Kanye stands up to Kimmel’s grilling on Trump support: ‘Liberals can’t bully me’

Kanye West sat down with Weeping Jimmy Kimmel Thursday evening, marking his first appearance on “Jimmy Kimmel Live” in five years, and the rapper was adamant that he would not be bullied over his support for President Donald Trump.

The late night comedian, who missed his calling as a CNN reporter, commented on West’s wife, Kim Kardashian, meeting with Trump back in May to make a clemency request on behalf of a non-violent first-time drug offender serving life, to set up a cheap shot at the president.

“Were you ever concerned about her being alone in the Oval Office with President Trump?” Kimmel asked.

“Well, he is a player,” West joked, making light of the barb.

Not satisfied, Kimmel, a resident member of the Trump Derangement Syndrome crowd, asked his guest if he thinks Trump is a good president, but West wasn’t about to be put on the spot for supporting the president, or get drawn into a debate over his actions.

“Everyone around me tried to pick my candidate for me,” he said, “and then told me every time I said I liked Trump that I couldn’t say it out loud or my career would be over. I’d get kicked out of the black community because blacks, we are supposed to have a monolithic thought, blacks can only be Democrats and all.”

West said he had lost his confidence after being released from the hospital — the rapper, who has since revealed that he is bi-polar, was hospitalized in late 2016 for exhaustion — and explained that acknowledging his support for Trump marked a milestone for him.

“So I didn’t have the confidence to take on the world and the possible backlash,” he explained. “And it took me a year and a half to have the confidence to stand up and put on the hat. No matter what the consequences were.”

To include being bullied by the left and their media allies.

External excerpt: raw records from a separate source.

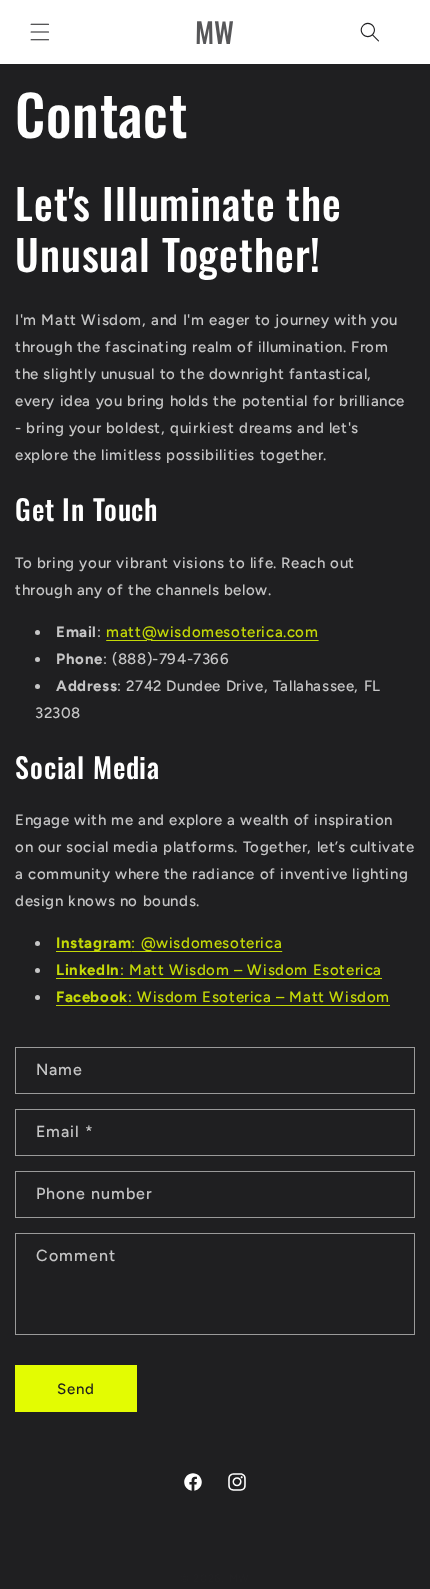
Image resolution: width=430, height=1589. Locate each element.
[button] (40, 32)
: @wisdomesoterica (169, 943)
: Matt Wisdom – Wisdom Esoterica (219, 970)
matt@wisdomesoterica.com (212, 632)
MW (239, 1578)
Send (76, 1389)
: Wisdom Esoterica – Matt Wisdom (223, 997)
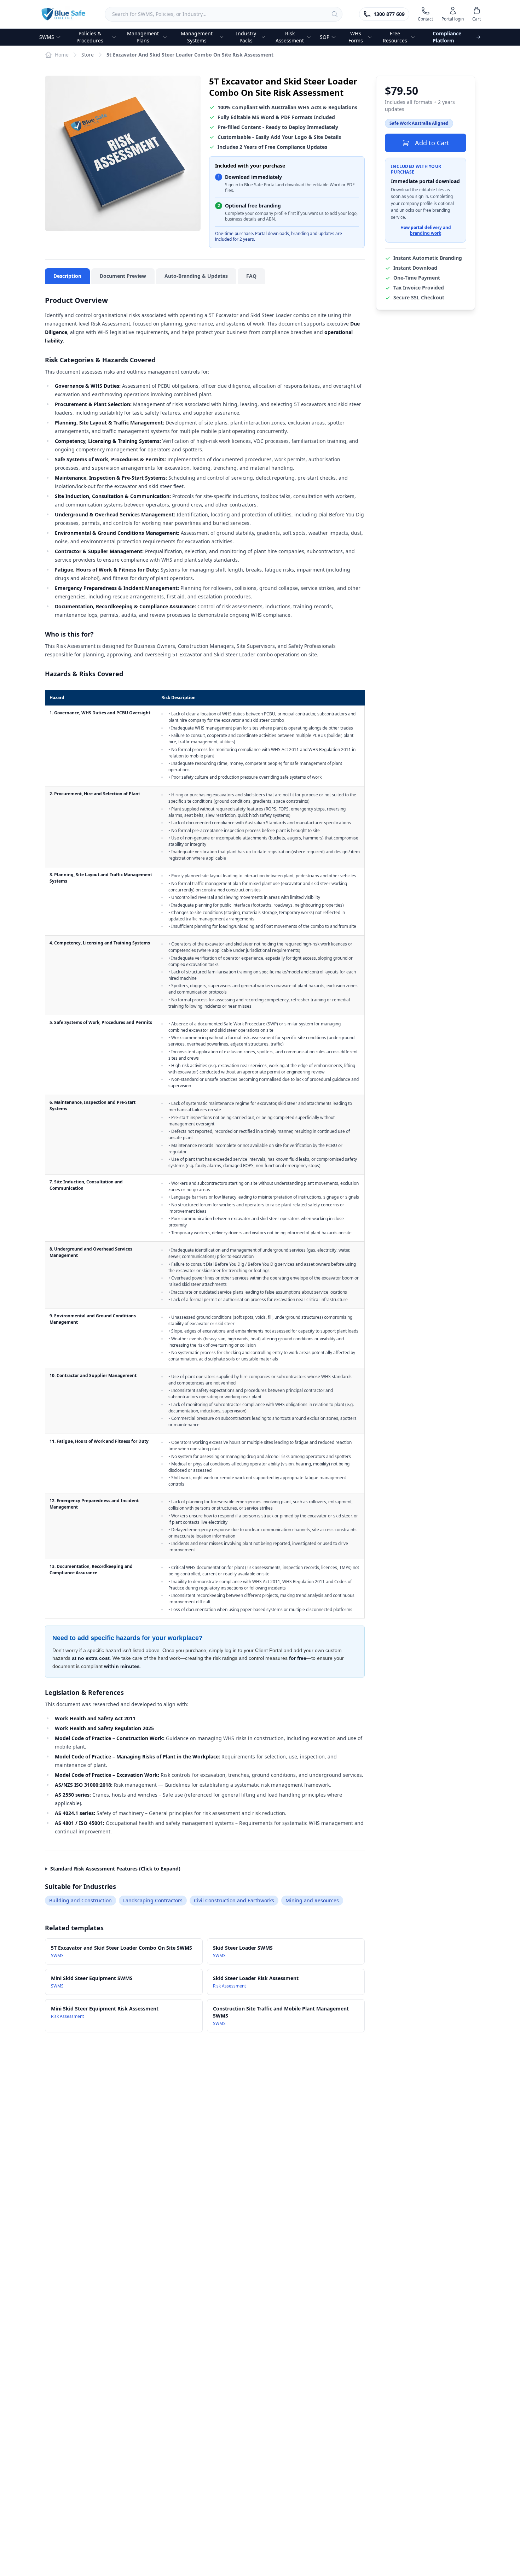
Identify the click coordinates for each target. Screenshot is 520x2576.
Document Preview (123, 276)
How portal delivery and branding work (425, 230)
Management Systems (197, 37)
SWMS (46, 37)
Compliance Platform (447, 37)
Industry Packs (246, 37)
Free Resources (395, 37)
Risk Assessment (290, 37)
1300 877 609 (389, 14)
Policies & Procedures (89, 37)
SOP (324, 37)
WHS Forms (355, 37)
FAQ (251, 276)
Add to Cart (432, 143)
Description (67, 276)
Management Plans (143, 37)
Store (87, 54)
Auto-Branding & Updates (196, 276)
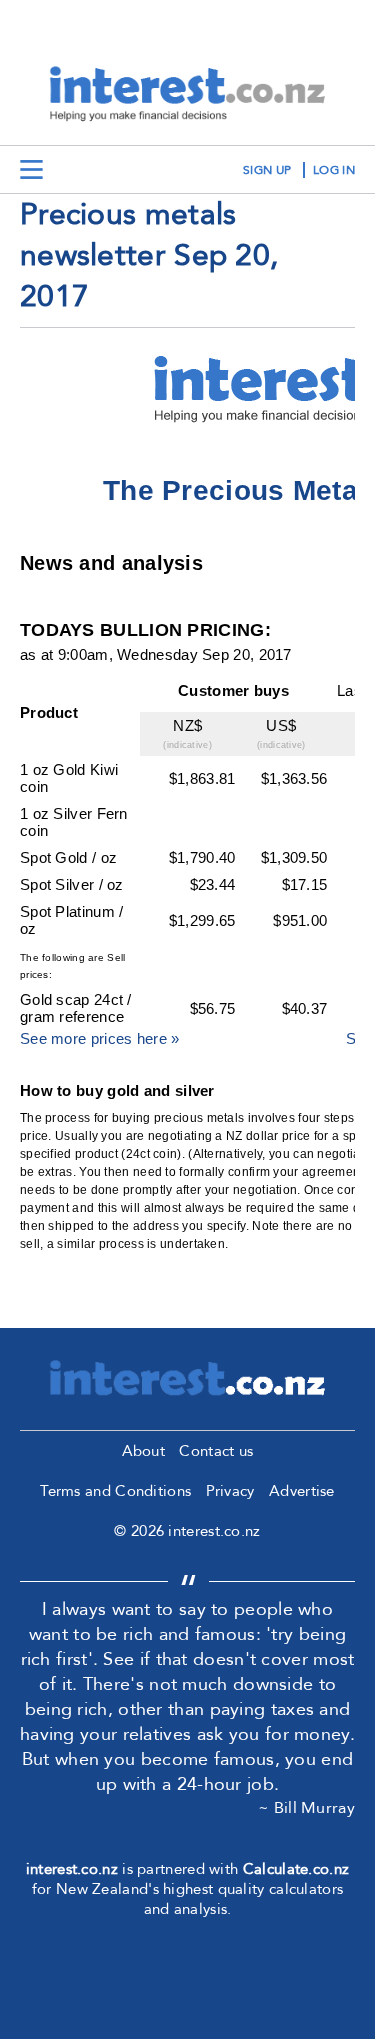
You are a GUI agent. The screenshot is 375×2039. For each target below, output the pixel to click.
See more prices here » (100, 1038)
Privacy (230, 1491)
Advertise (302, 1491)
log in (334, 170)
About (144, 1451)
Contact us (216, 1451)
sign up (267, 170)
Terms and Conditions (115, 1491)
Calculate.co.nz (296, 1869)
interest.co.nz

“And what it represented to me is nothing about policies because I’m not a politician like that, but it represented overcoming fear and doing what you felt, no matter what anyone said, in saying, you can’t bully me,” West said. “Liberals can’t bully me, news can’t bully me, the hip-hop community, they can’t bully me.

“Because at that point, if I’m afraid to be me, I’m no longer ‘ye.’ That’s what makes ‘ye,'” he concluded. “I actually quite enjoy when people actually are mad at me about certain things.”

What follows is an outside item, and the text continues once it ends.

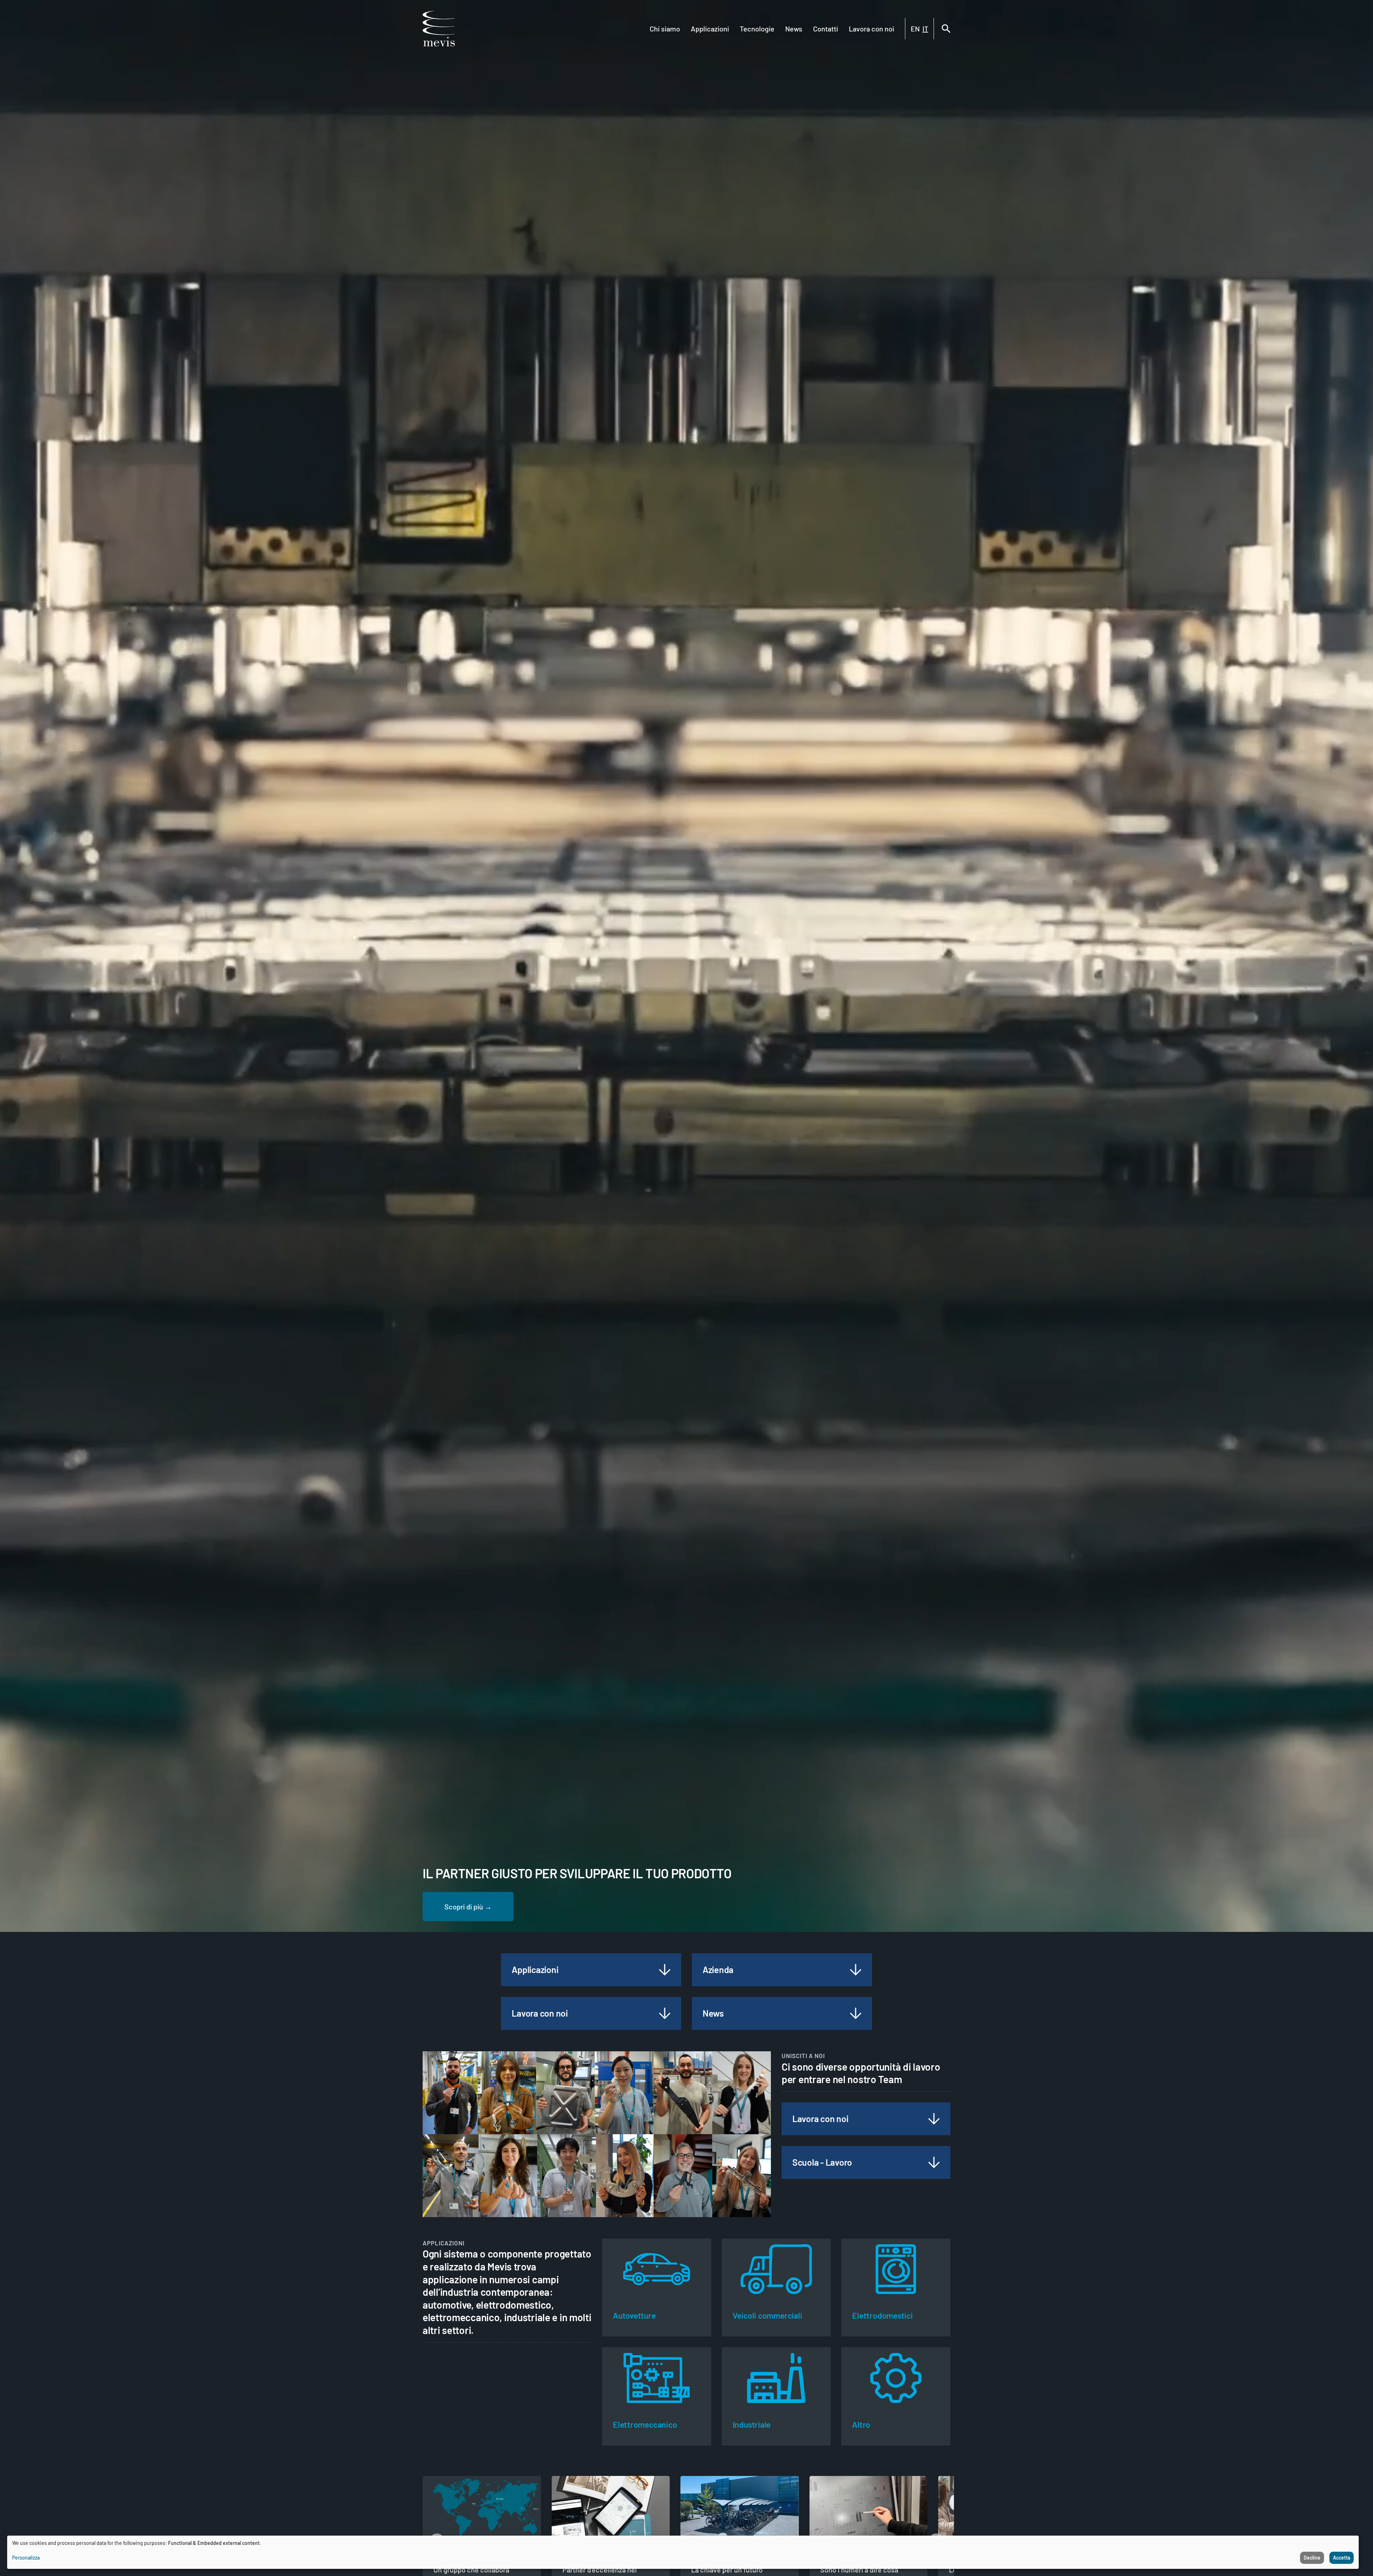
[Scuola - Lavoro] (934, 2162)
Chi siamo (665, 28)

Kimmel would later put West on the spot again over Trump’s “zero tolerance” for illegal immigration, which would sometimes involve separating children from their parents when the parents were arrested for breaking U.S. immigration laws.

Drawing on the rapper having once said that George W. Bush didn’t care about black people, Kimmel asked him, “What makes you think that Donald Trump does — or any people at all?”

As West mulled the question, thinking of how to avoid the political trap laid before him, Kimmel suddenly cuts to break before the rapper responds — setting up nicely the subsequent headlines that he was rendered “silent.”